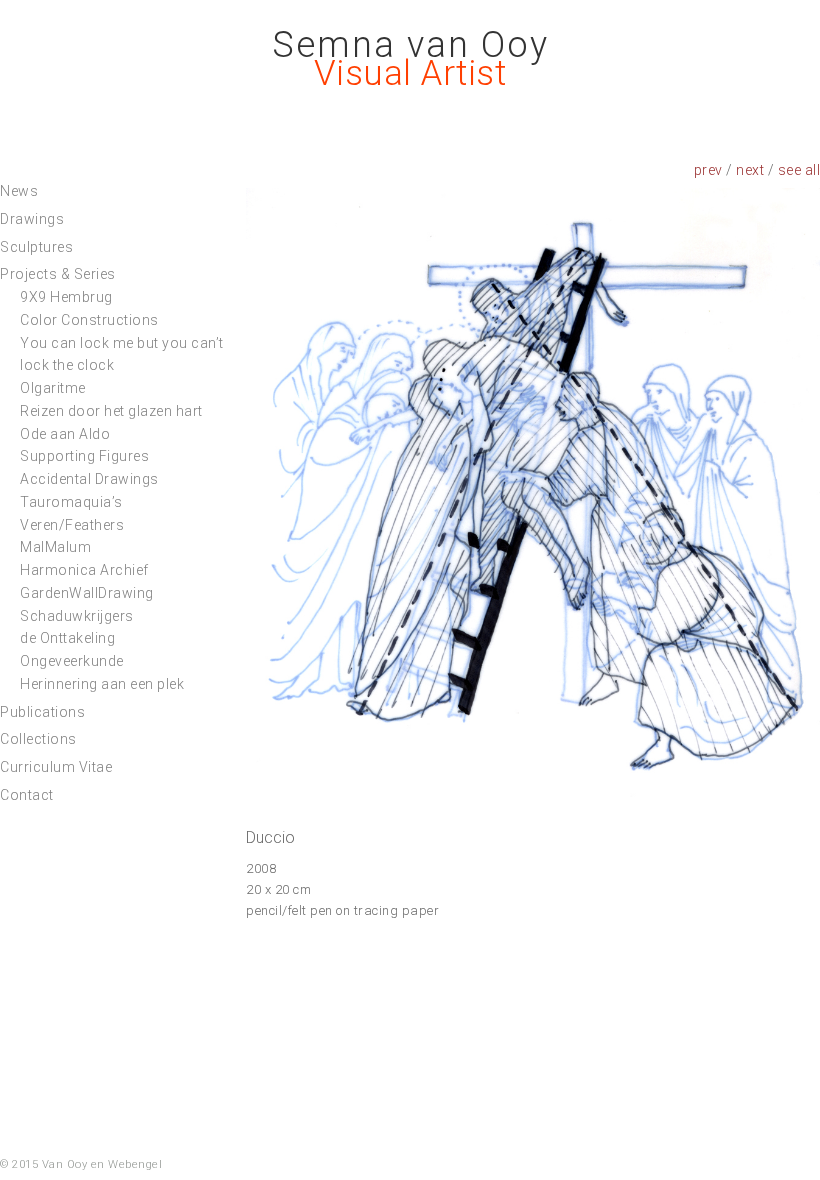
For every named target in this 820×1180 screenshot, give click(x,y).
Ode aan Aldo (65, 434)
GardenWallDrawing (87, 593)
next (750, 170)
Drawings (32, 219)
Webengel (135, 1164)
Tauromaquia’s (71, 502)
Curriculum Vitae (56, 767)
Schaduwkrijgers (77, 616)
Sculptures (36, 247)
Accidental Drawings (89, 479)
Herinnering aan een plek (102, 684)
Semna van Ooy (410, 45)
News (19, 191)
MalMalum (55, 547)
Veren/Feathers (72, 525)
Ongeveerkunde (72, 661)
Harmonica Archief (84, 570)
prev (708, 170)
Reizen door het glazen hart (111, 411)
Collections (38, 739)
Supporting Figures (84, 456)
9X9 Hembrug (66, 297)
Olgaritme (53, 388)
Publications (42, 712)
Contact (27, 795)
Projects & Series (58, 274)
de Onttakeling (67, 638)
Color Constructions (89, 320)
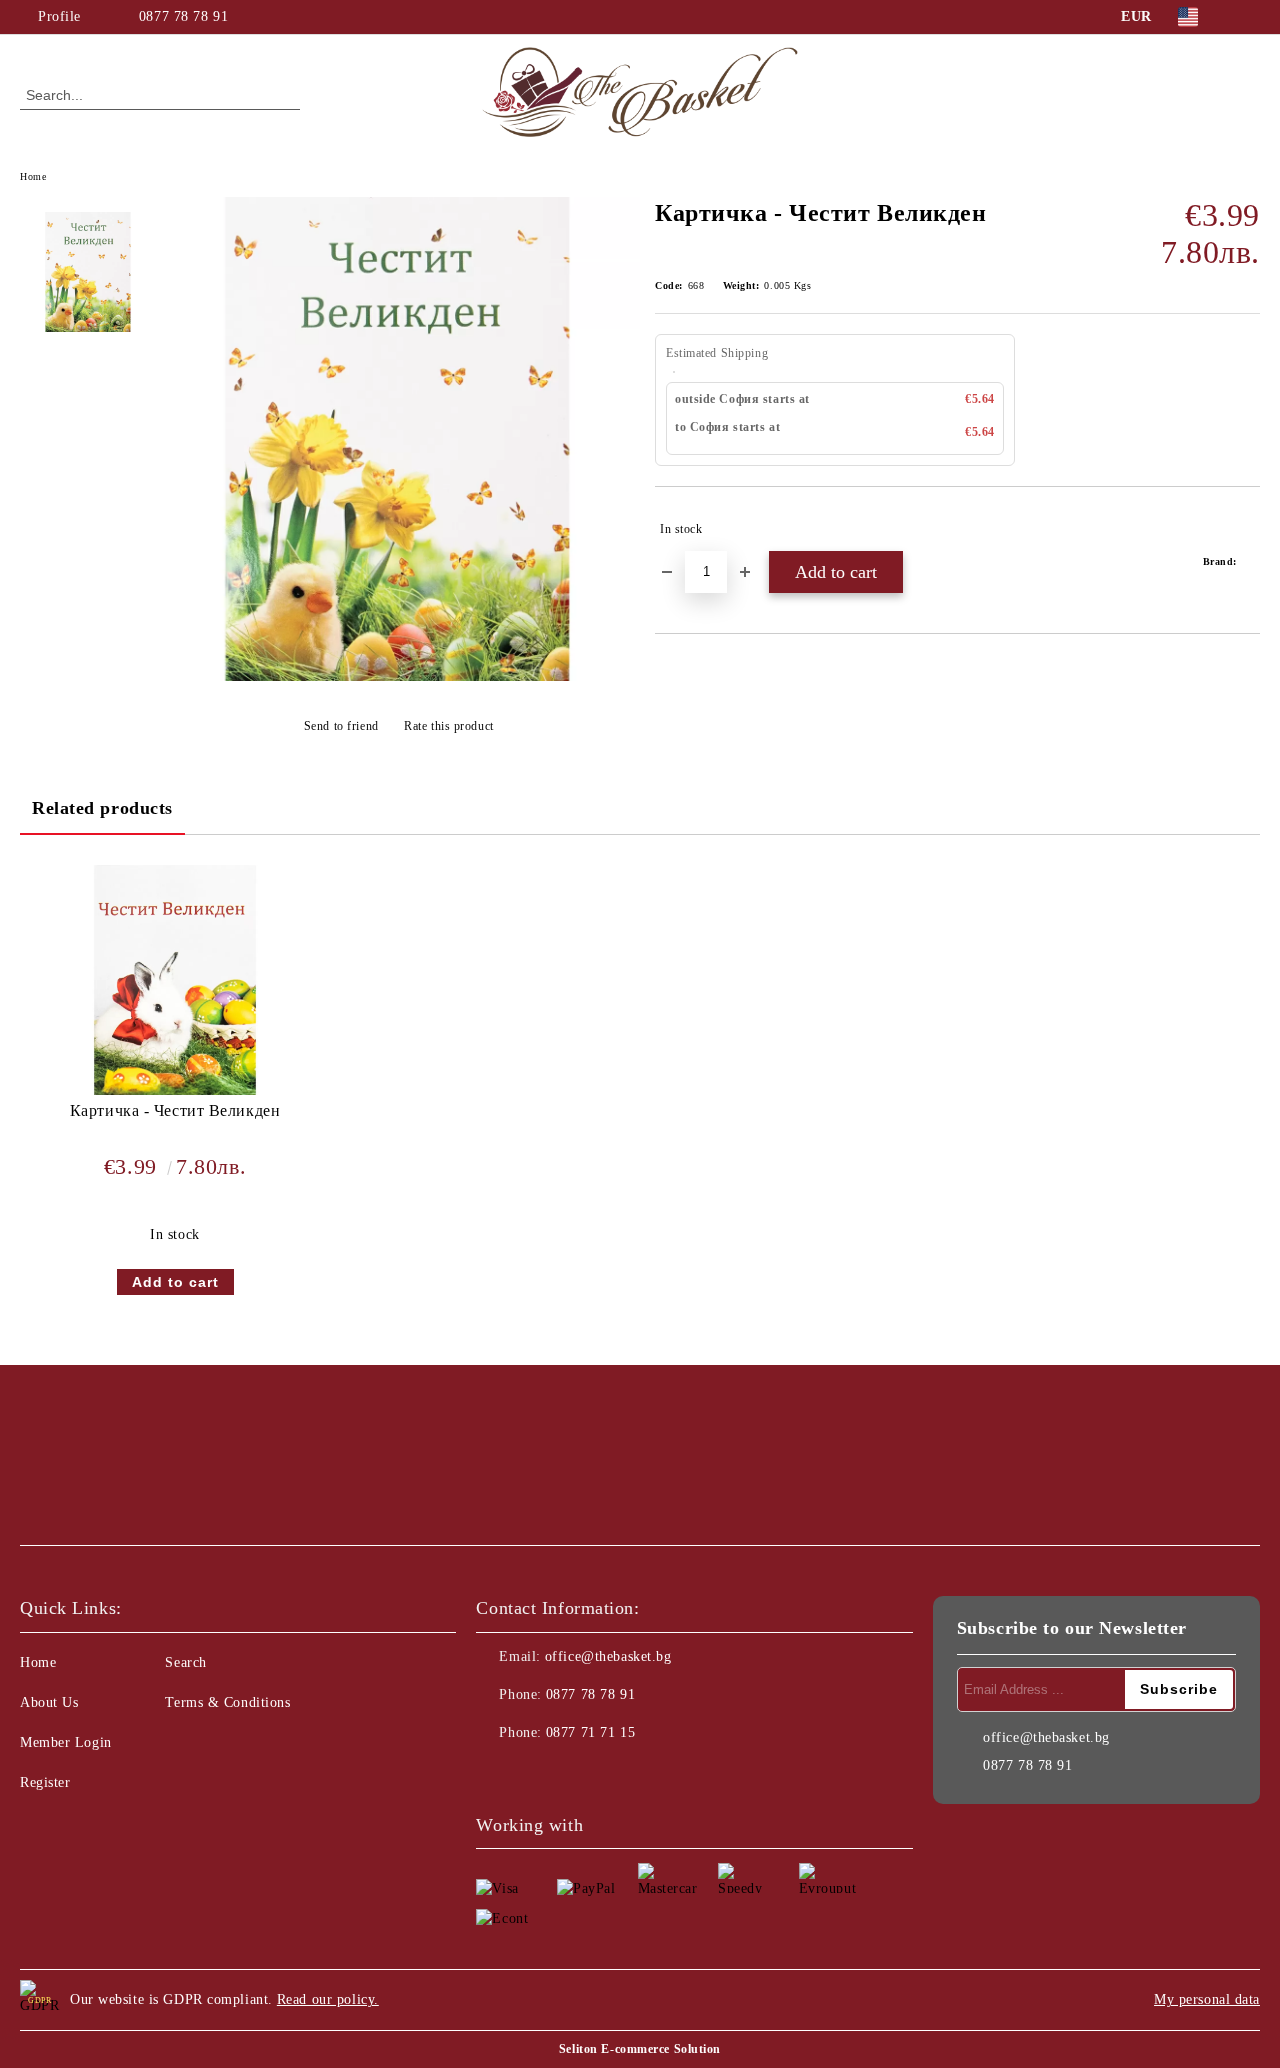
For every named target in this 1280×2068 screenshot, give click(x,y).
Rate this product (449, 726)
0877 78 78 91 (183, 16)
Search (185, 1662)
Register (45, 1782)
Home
---*---
- [What to do]: Give back word for word the lines from the one containing "next (750, 170)" through the final line of the data above. Pictures are to be left out.

- [Written solution]:
next (750, 170)
Drawings (32, 219)
Webengel (135, 1164)
Tauromaquia’s (71, 502)
Curriculum Vitae (56, 767)
Schaduwkrijgers (77, 616)
Sculptures (36, 247)
Accidental Drawings (89, 479)
Herinnering aan een plek (102, 684)
Semna van Ooy (410, 45)
News (19, 191)
MalMalum (55, 547)
Veren/Feathers (72, 525)
Ongeveerkunde (72, 661)
Harmonica Archief (84, 570)
prev (708, 170)
Reizen door het glazen hart (111, 411)
Collections (38, 739)
Supporting Figures (84, 456)
9X9 Hembrug (66, 297)
Olgaritme (53, 388)
Publications (42, 712)
Contact (27, 795)
Projects & Series (58, 274)
de Onttakeling (67, 638)
Color Constructions (89, 320)
For every named target in this 1280×2068 screenshot, give click(x,y).
Rate this product (449, 726)
0877 78 78 91 (183, 16)
Search (185, 1662)
Register (45, 1782)
Home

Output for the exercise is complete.